■ **INSTRUCTIONS TO FOLLOW**
Omit the images and output every line of the data below exactly.

■ **Data records**

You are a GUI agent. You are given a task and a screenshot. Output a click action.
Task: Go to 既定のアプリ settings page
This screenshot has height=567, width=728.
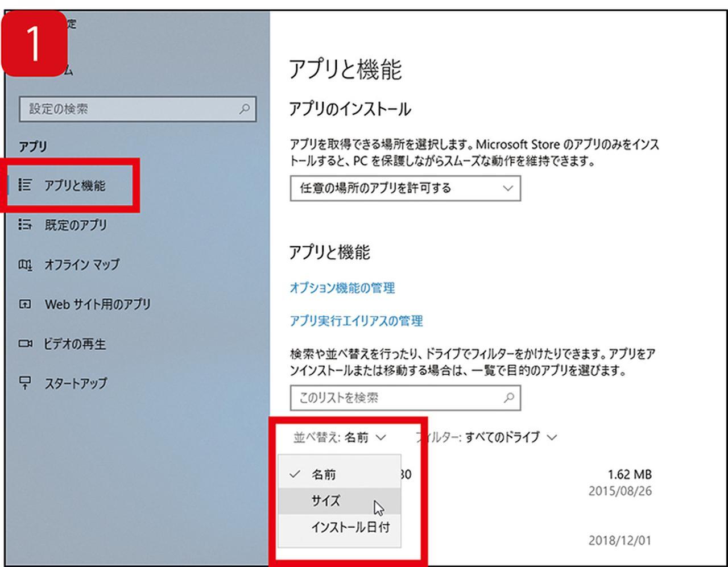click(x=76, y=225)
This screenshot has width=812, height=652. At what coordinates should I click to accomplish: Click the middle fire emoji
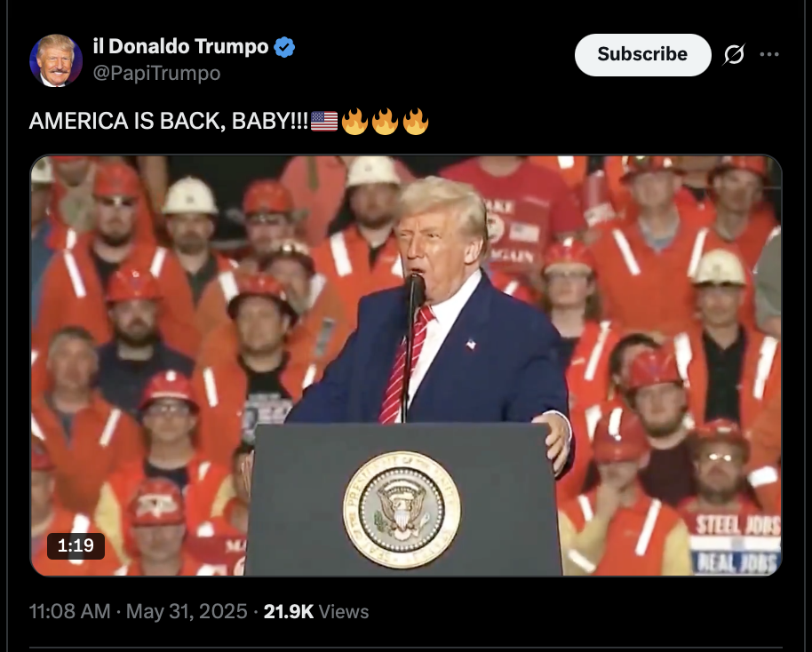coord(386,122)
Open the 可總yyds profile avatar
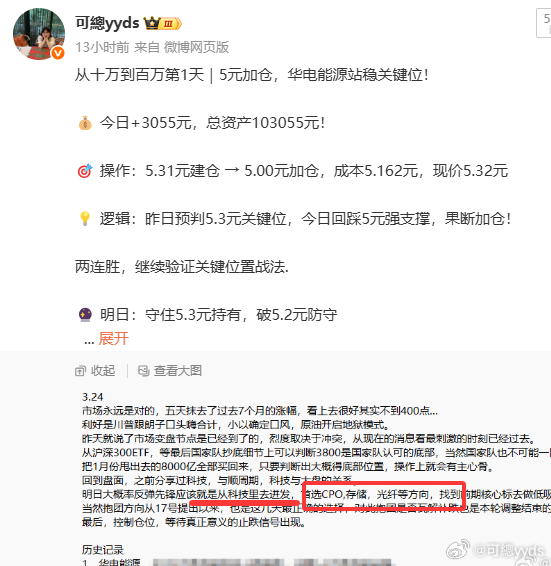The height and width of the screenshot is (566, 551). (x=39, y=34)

■ **ANSWER SPACE**
You are a GUI agent. You are given a task and a screenshot. Output a click action.
Task: Go to 既定のアプリ settings page
This screenshot has height=567, width=728.
click(x=76, y=225)
This screenshot has width=812, height=652. At what coordinates should I click to accomplish: Click the middle fire emoji
coord(386,122)
Open the 可總yyds profile avatar
The height and width of the screenshot is (566, 551). (x=39, y=34)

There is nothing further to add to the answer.